# Thread: Some problems

1. ## Some problems

Hi I have problems in some questions.
A) My answers to these questions do not match the book answers:-

1) The three vertices of a paralleologram are $(3,4), (3,8)$ and $(9,8)$. Find the fourth vertex.[Book Answer: $(9,4)$](Solved)

2) The area of a triangle is $5$. Two of its vertices are $(2,1)$ and $(3,-2)$. The third vertex lies on $y=x+3$. Find the third vertex.[Book Answer: $(7/2,13/2)$ and $(-3/2,3/2)$. How am I supposed to get the second answer](Solved)

3) The point $A$ divides the join of $P(-5,1)$ and $Q(3,5)$ in the ratio $k:1$. Find the values of $k$ for which the area of triangle ABC where $B$ is $(1,5)$ and $C(7,-2)$ is equal to 2 units.[Book Answer: $k=7$ or $31/9$]

B) Can't even guess what to do:-

1) Find the locus of the mid-point of the portion of the line $x$ $cos\alpha$ $+$ $y$ $sin\alpha$ $=$ $p$ which is intercepted between the axes.[Book Answer: $p^2(x^2+y^2)=4x^2y^2$]

2) Find the equation of the bisector of angle $A$ of the triangle whose vertices are $A(4,3), B(0,0)$ and $C(2,3)$.[Book Answer: $x-3y+5=0$](Solved)

3) Find the distance of the point $(3,5)$ from the line $2x+3y=14$ measured parallel to a line having slope $1/2$.[Book Answer:5^(1/2)](Solved)

4) Find the distance of the point $(2,5)$ from the line $3x+y+4=0$ measured parallel to a line having slope $3/4$.[Book Answer: $5$ $units$](Solved)

That's all.
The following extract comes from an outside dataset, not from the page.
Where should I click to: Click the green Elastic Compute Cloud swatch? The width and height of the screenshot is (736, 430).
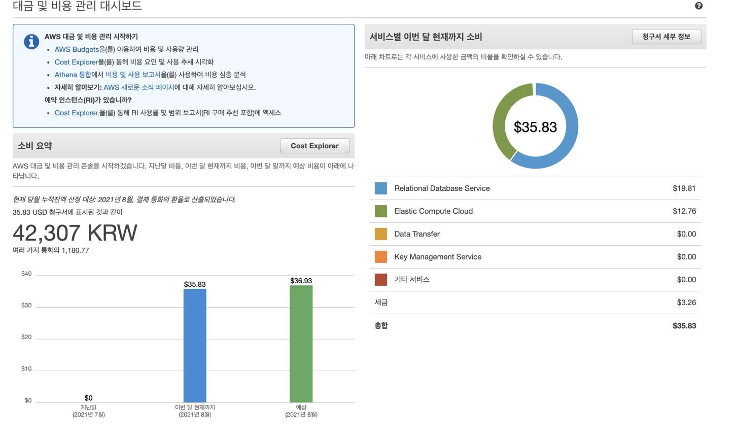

Thanks

2. Originally Posted by shubhadeep
Hi I have problems in some questions.
A) My answers to these questions do not match the book answers. It can be a misprint though:-

1) The three vertices of a paralleologram are (3,4), (3,8) and (9,8). Find the fourth vertex.[Book Answer9,4)]
The book is right. Get some squared paper and draw the given points in;
you will see that the answer is obvious (the lines through them meet at a
right angle, so your parallelogram is a rectangle).

RonL

3. thanks for the second question. i got it. since the area is in the form of a modulus, therefore there should have been two values for the area. i had put only 5 and not -5. that was my mistake.
still trying the first one.

4. ## Correction for Q2

Originally Posted by shubhadeep

2) The area of a triangle is $5$. Two of its vertices are $(2,1)$ and $(3,-2)$. The third vertex lies on $y=x+3$. Find the third vertex.[Book Answer: $(7/2,13/2)$ and $(-3/2,3/2)$. How am I supposed to get the second answer]
The second answer is the point on the given line on the other side of the
line through (2,1) and (3,-2) from the first solution which gives the required
area. (Do a sketch and you will see that these are both solutions).

RonL

5. Originally Posted by CaptainBlack
The bisector of angle $A$ in triangle $ABC$ is the line throught
point $A$, and the mid-point of segment $BC$.
But how do u know that the angle bisectorof A bisects BC.
I still tried it. The equation I'm getting is $x-2y+2=0$.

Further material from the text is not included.